The I^{2}T (Amps^{2}*Seconds) rating is defined as the single cycle surge current, I_{fsm}, multiplied by a standard pulse width of 8.3mS (sine wave is assumed).

It is used as a rule-of-thumb to gauge surge capability at different pulse widths. It works because at higher currents, V_{f }(forward voltage drop), is dependent on the resistive element of the diode. V_{f} becomes proportional to current in the diode expressed by V_{f} = R_{diode} * I_{f}. The I^{2}T calculation yields energy dissipated in the diode during the pulse duration. Power multiplied by pulse time gives the energy pulse. Energy dissipated during a surge current pulse is proportional to I^{2}T and is usually the driving force behind a failure. The energy pulse causes localized heating which induces mechanical fractures or disruption of the silicon crystal structure. Calculating the maximum I^{2}T can help determine if a diode will survive a current surge.

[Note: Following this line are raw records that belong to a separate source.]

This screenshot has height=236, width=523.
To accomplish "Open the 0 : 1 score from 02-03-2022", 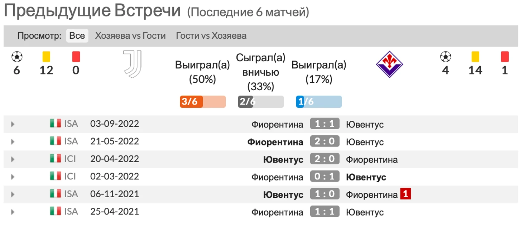I will (325, 177).
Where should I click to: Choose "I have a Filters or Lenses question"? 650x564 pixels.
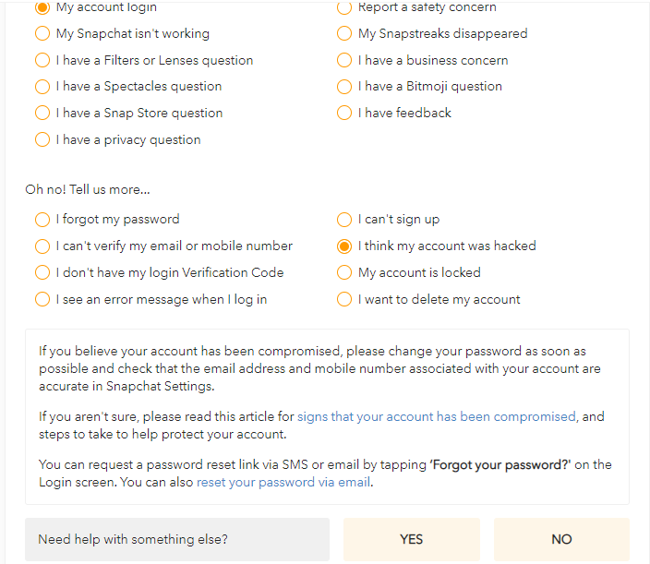click(42, 60)
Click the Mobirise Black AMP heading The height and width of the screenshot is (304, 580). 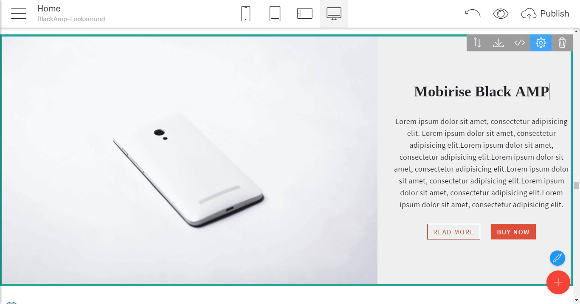point(481,91)
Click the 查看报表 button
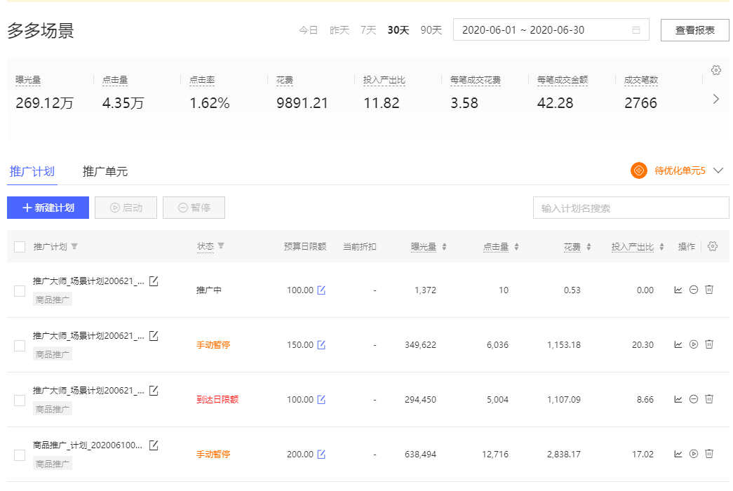 click(694, 30)
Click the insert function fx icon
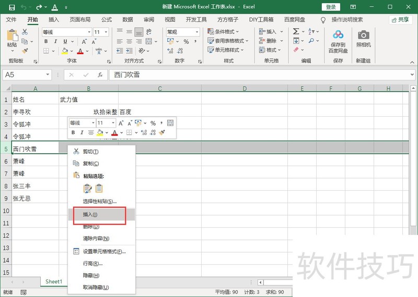The height and width of the screenshot is (297, 418). click(100, 75)
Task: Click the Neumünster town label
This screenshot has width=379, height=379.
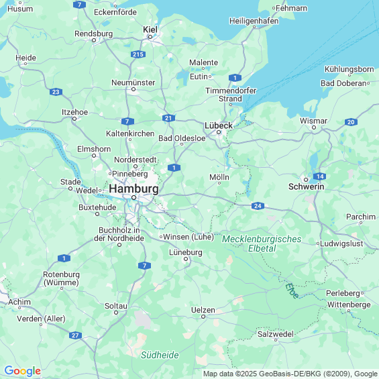Action: [133, 83]
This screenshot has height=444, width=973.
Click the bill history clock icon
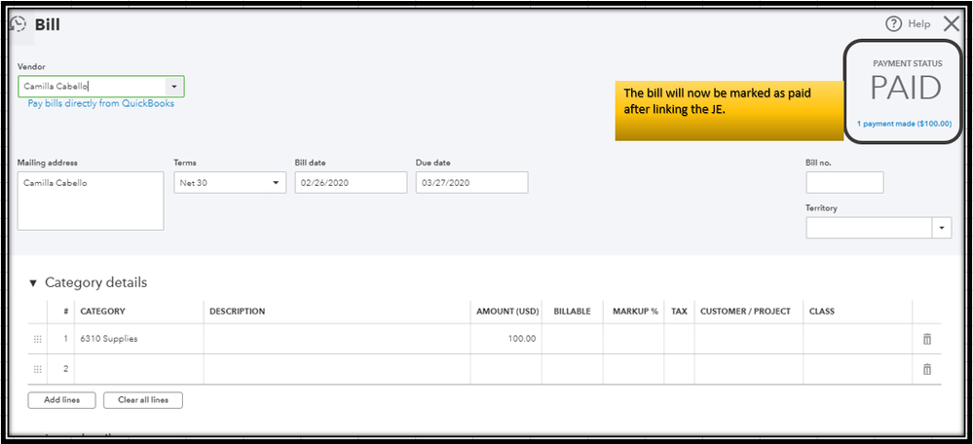click(x=17, y=24)
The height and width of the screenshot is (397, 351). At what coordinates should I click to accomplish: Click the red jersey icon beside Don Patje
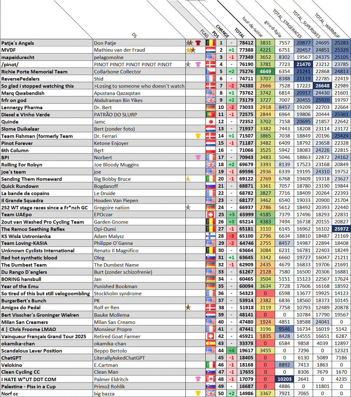(x=198, y=43)
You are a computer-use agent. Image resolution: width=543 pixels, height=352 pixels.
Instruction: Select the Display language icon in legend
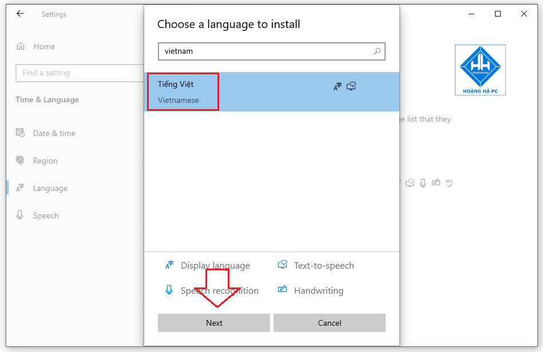pyautogui.click(x=169, y=265)
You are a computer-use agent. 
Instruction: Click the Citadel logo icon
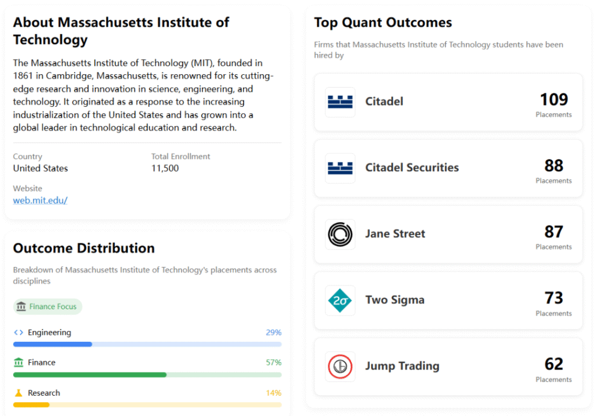[340, 102]
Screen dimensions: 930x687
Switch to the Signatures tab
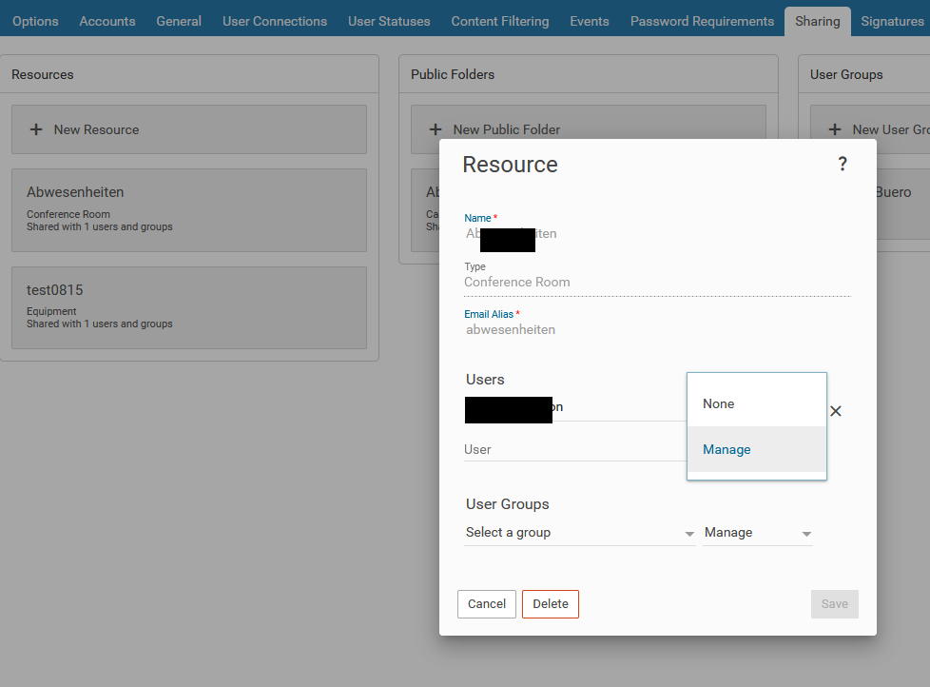click(x=891, y=21)
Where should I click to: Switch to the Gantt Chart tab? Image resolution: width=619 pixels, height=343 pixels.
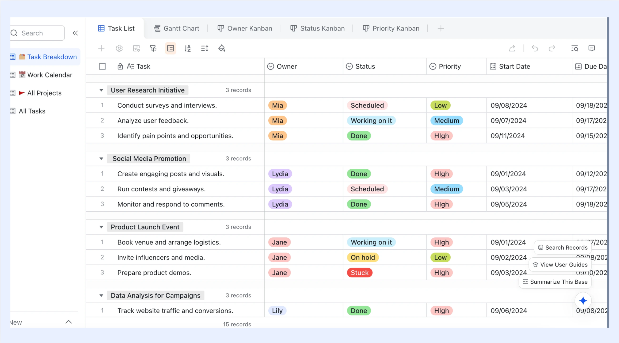pyautogui.click(x=176, y=28)
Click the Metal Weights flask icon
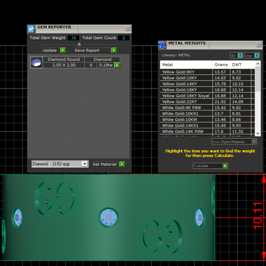The width and height of the screenshot is (266, 266). click(x=162, y=44)
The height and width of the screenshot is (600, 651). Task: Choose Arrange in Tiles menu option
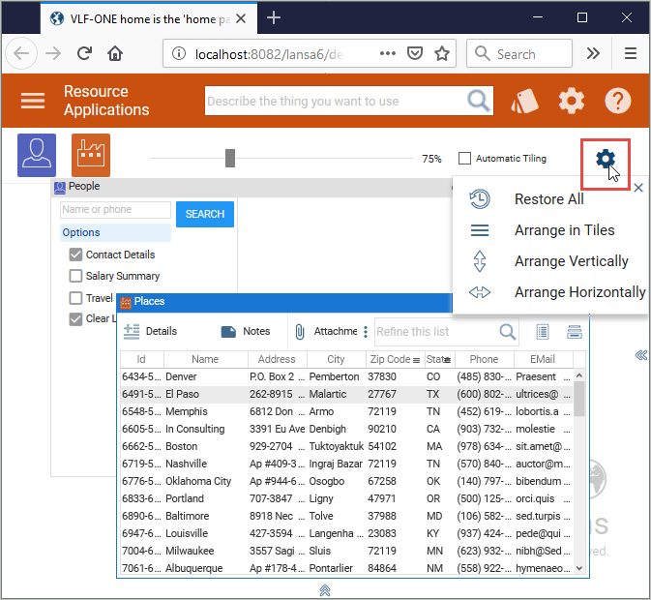pos(564,230)
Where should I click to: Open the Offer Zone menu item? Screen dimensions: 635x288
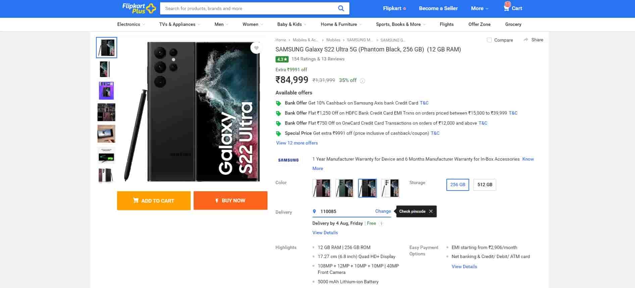479,24
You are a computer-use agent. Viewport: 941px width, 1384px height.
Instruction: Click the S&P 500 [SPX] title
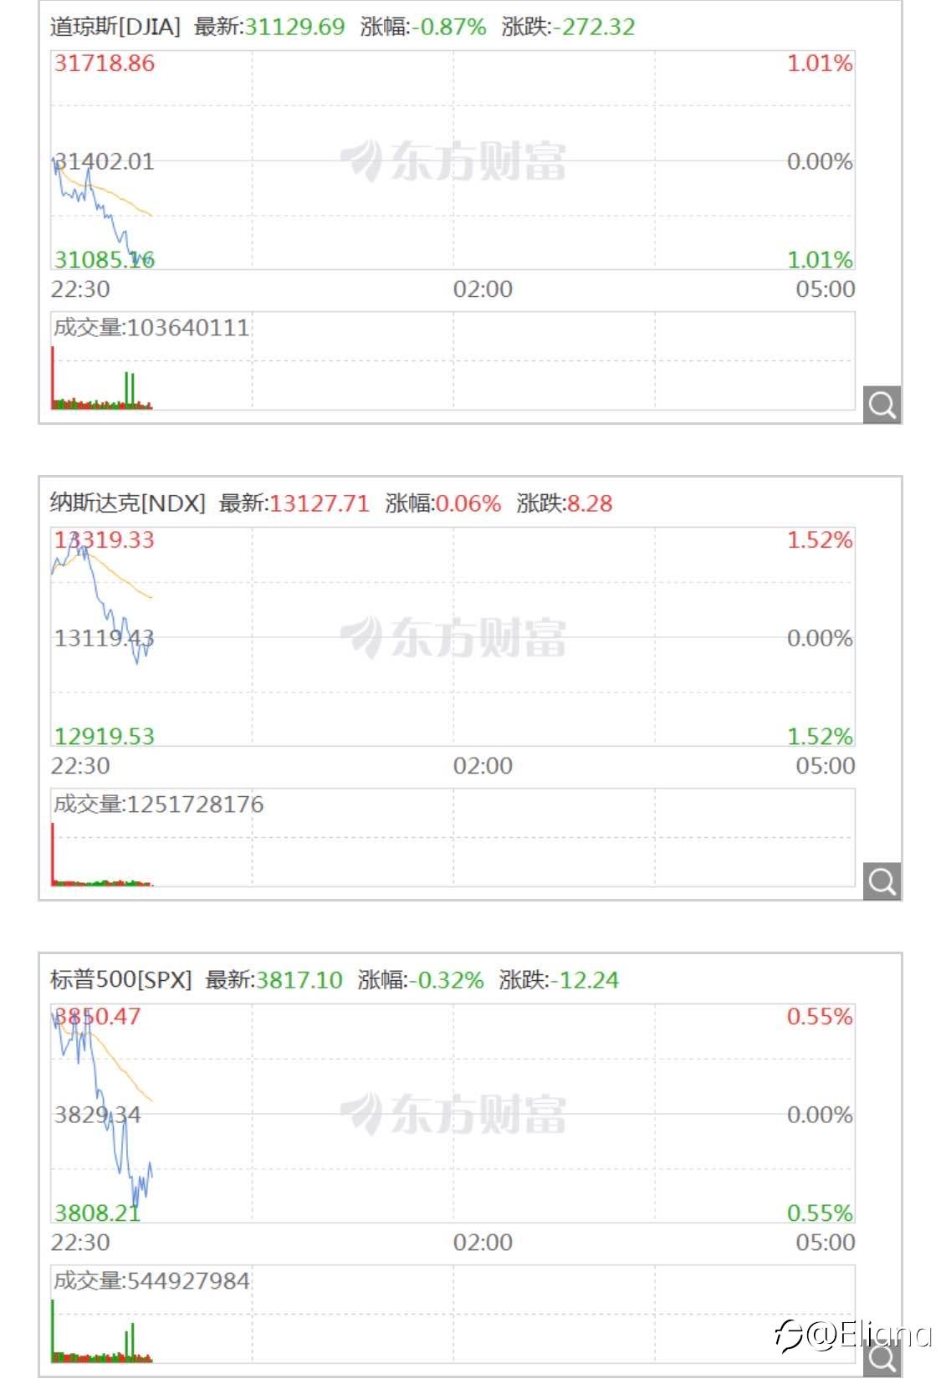[x=120, y=980]
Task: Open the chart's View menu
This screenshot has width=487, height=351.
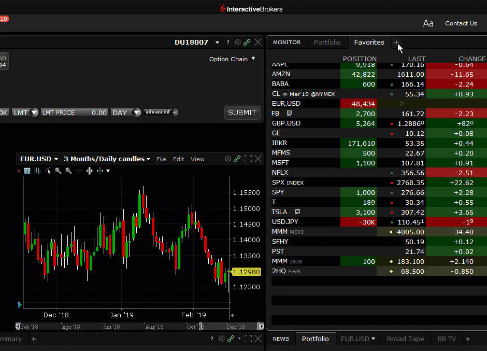Action: [x=197, y=160]
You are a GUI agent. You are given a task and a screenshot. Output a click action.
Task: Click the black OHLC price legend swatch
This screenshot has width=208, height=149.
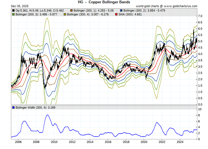(x=13, y=10)
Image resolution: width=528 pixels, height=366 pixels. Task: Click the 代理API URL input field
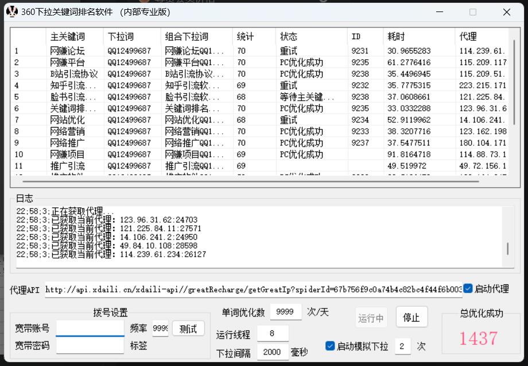[253, 290]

Example: A diode has an I_{fsm} rating 100A. Will it work at 150A surge for 1uS?

Solution:

1. Calculate I^{2}T

I^{2}T = (100A)^{2} * 8.3mS = 83A^{2}S

2. Determine if I^{2}T under the new conditions is much less than the original calculation. Is the I^{2}t calculation at 150A, 1uS much less than 83A^{2}S?

Is 83A^{2}S >> (150A)^{2}*1uS?

= .023 A^{2}S

Yes, .023A^{2}S is << 83A^{2}S

The diode should be able to handle a surge of 150A for 1uS.

Comment: When approaching fast pulse times (i.e. ns range), I^{2}T using I_{fsm} is used as an upper limit. Operating I^{2}t should not exceed half of the upper limit.